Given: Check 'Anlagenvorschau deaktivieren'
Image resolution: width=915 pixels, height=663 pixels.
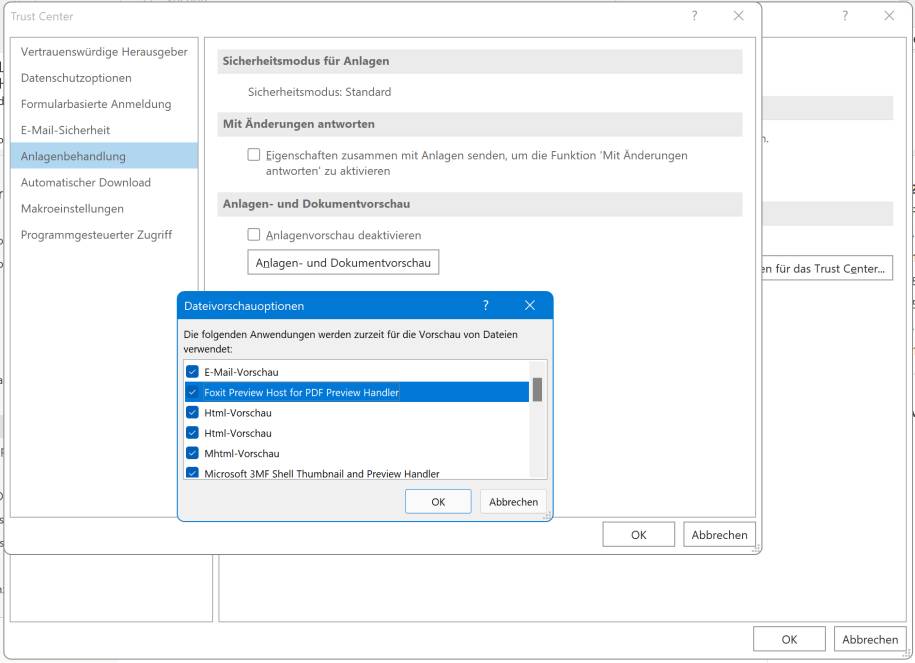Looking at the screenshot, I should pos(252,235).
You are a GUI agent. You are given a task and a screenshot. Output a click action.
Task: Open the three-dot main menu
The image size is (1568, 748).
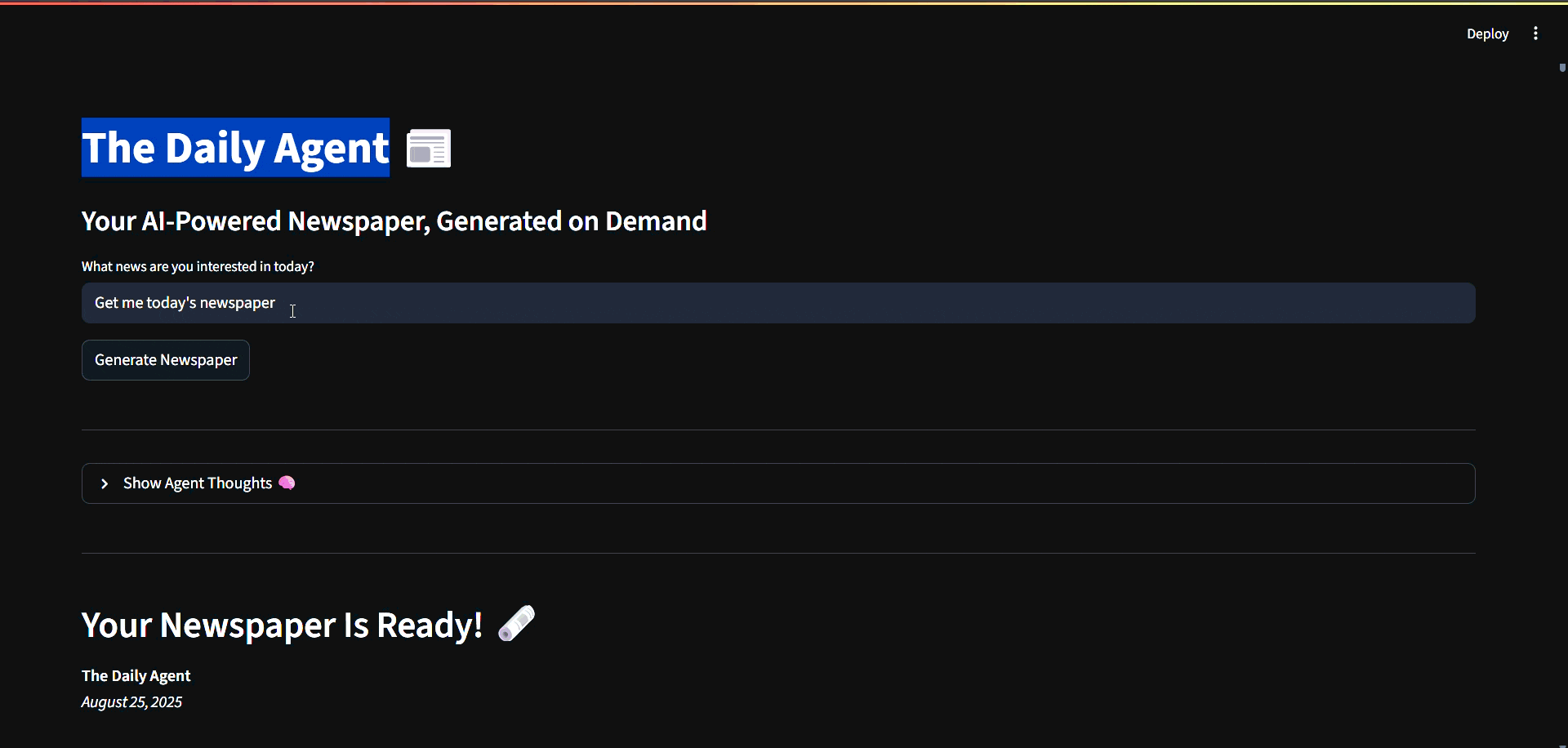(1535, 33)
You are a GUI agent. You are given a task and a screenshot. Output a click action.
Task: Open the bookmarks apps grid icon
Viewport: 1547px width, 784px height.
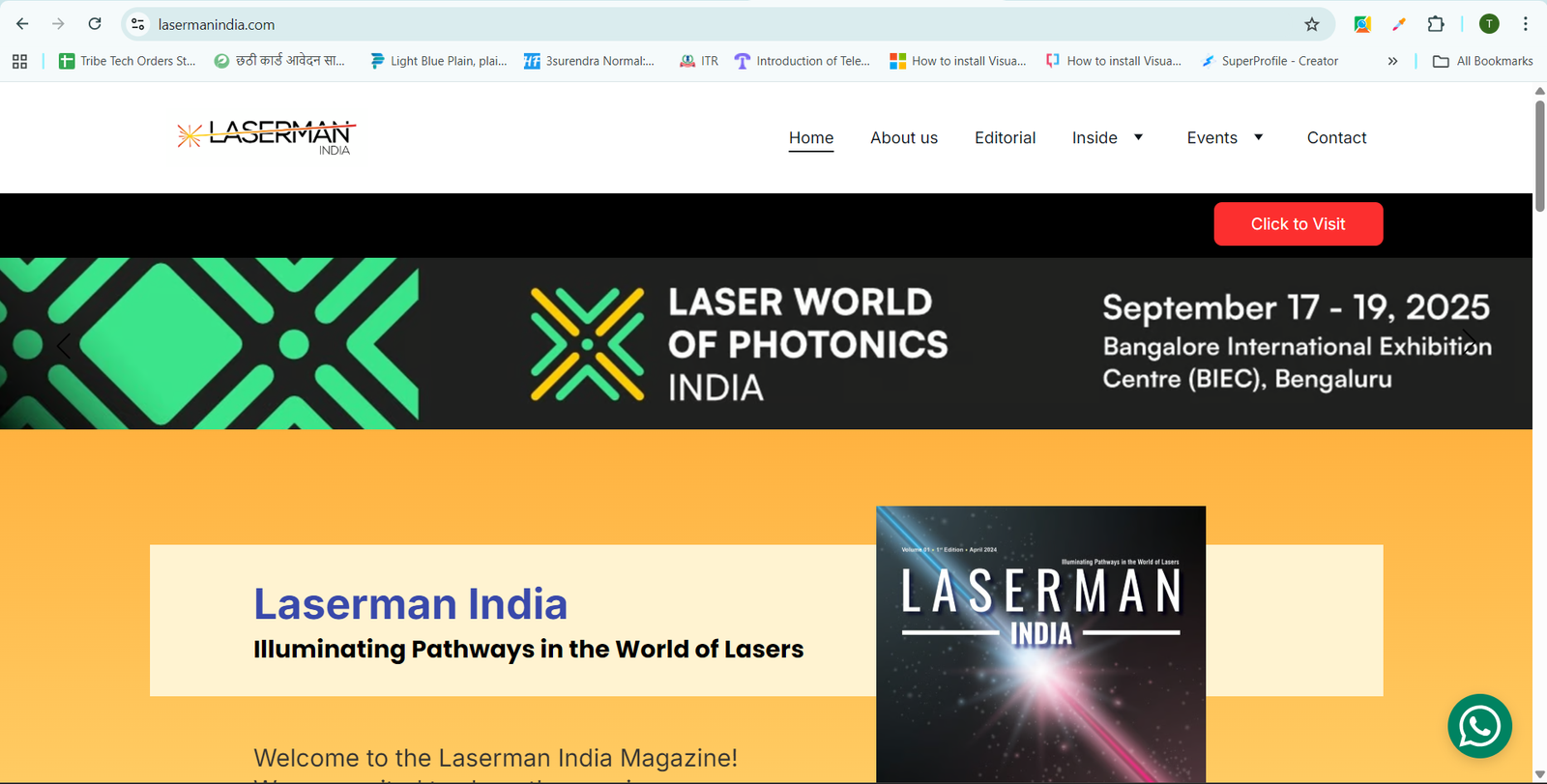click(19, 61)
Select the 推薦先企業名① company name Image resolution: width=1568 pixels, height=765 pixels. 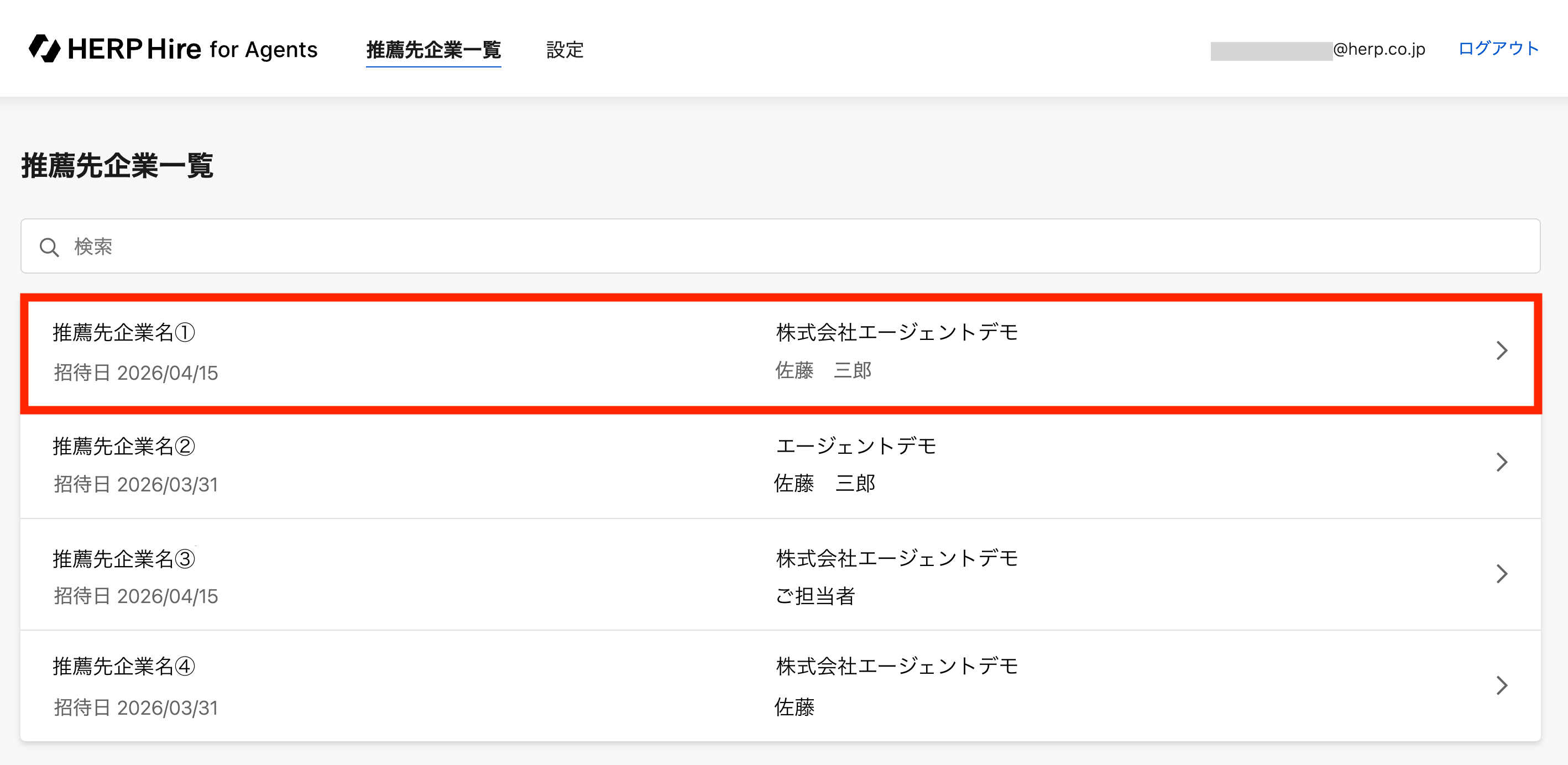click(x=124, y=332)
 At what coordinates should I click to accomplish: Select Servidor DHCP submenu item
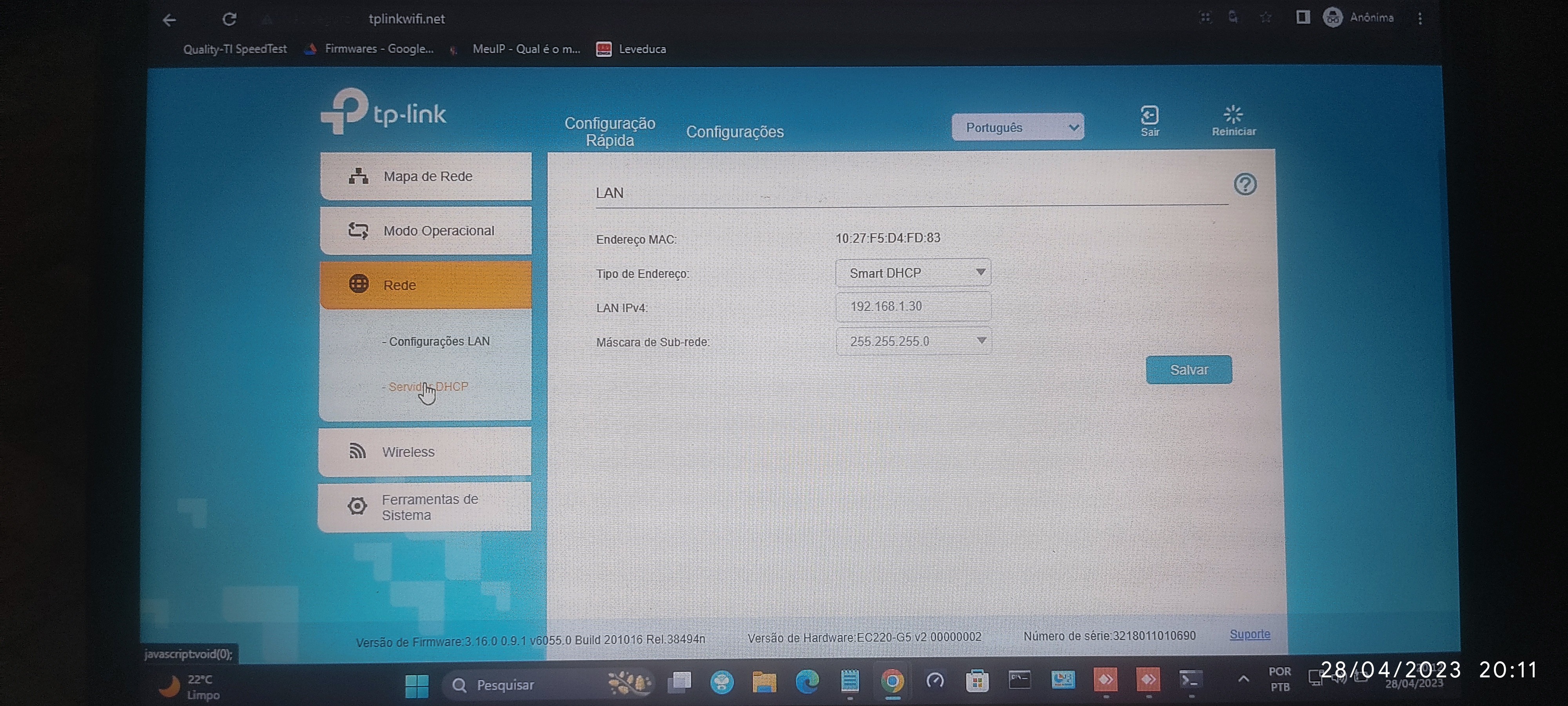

+-------+

Update the records from the start through the line holding "click(19, 61)", inclusive, so that "main menu" becomes "overflow menu" and nothing else changes. Leave the pictures out of your answer.

* _COMPLETE ANSWER_
Given: Check 'Anlagenvorschau deaktivieren'
Image resolution: width=915 pixels, height=663 pixels.
Looking at the screenshot, I should pos(252,235).
You are a GUI agent. You are given a task and a screenshot. Output a click action.
Task: Open the three-dot overflow menu
The image size is (1568, 748).
(1535, 33)
You are a GUI agent. You are given a task and a screenshot. Output a click action.
Task: Open the bookmarks apps grid icon
Viewport: 1547px width, 784px height.
click(19, 61)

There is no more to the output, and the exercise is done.